Print the entire listing below word for word, excluding its pictures.
--- Records for processing Enclosed Below ---
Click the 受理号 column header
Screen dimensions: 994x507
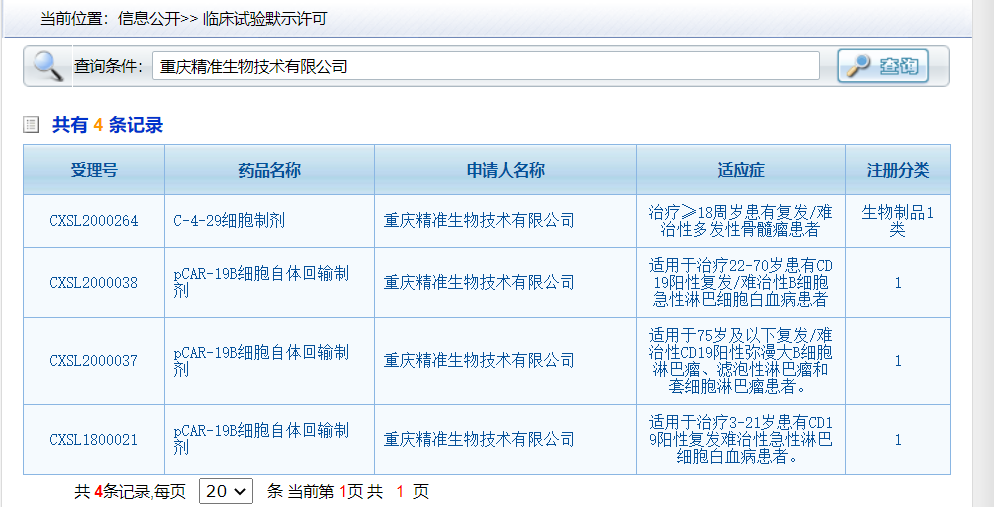94,170
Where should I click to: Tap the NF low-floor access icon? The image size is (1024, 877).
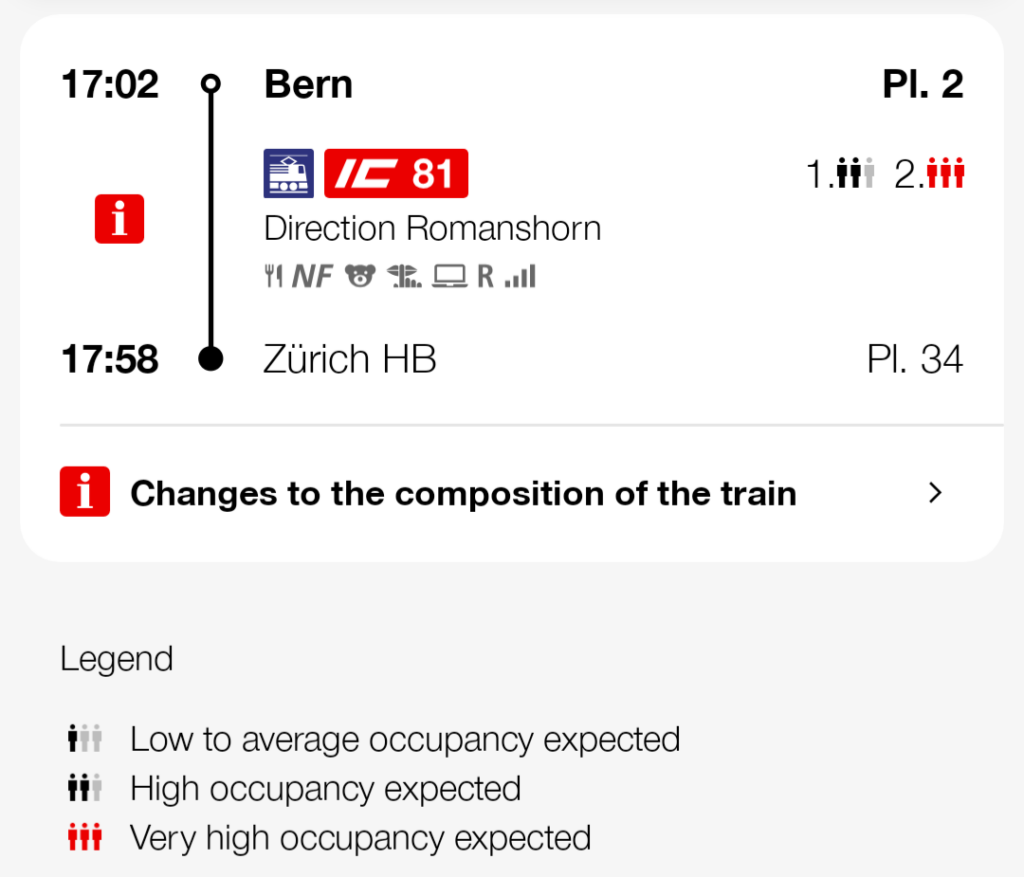312,277
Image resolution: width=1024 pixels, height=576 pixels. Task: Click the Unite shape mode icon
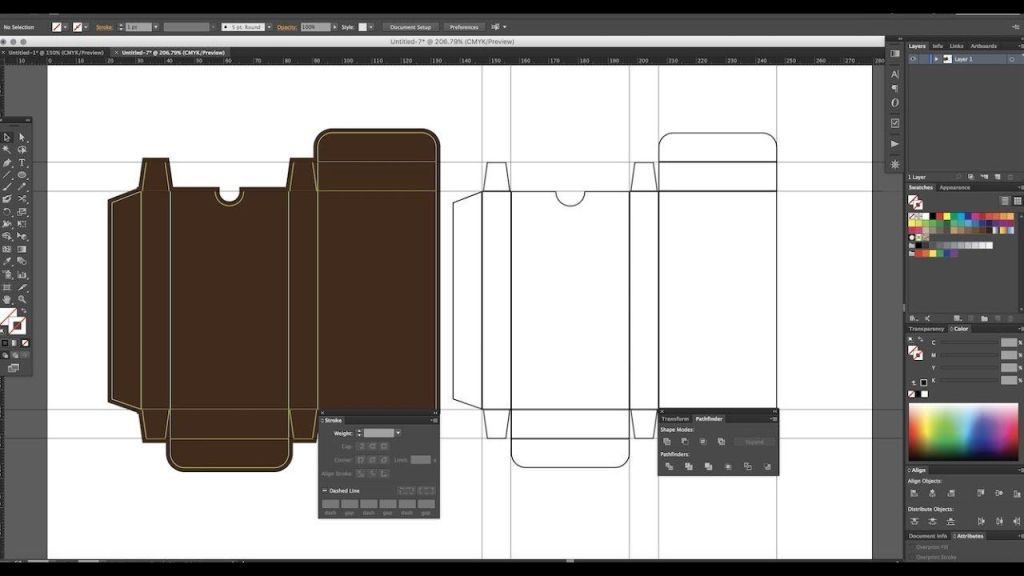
--- End of Enclosed Records for processing ---
■ **Exercise answer**:
Click the 受理号 column header
Screen dimensions: 994x507
94,170
Where should I click to: Tap the NF low-floor access icon? The image size is (1024, 877).
312,277
Image resolution: width=1024 pixels, height=576 pixels. Task: Click the Unite shape mode icon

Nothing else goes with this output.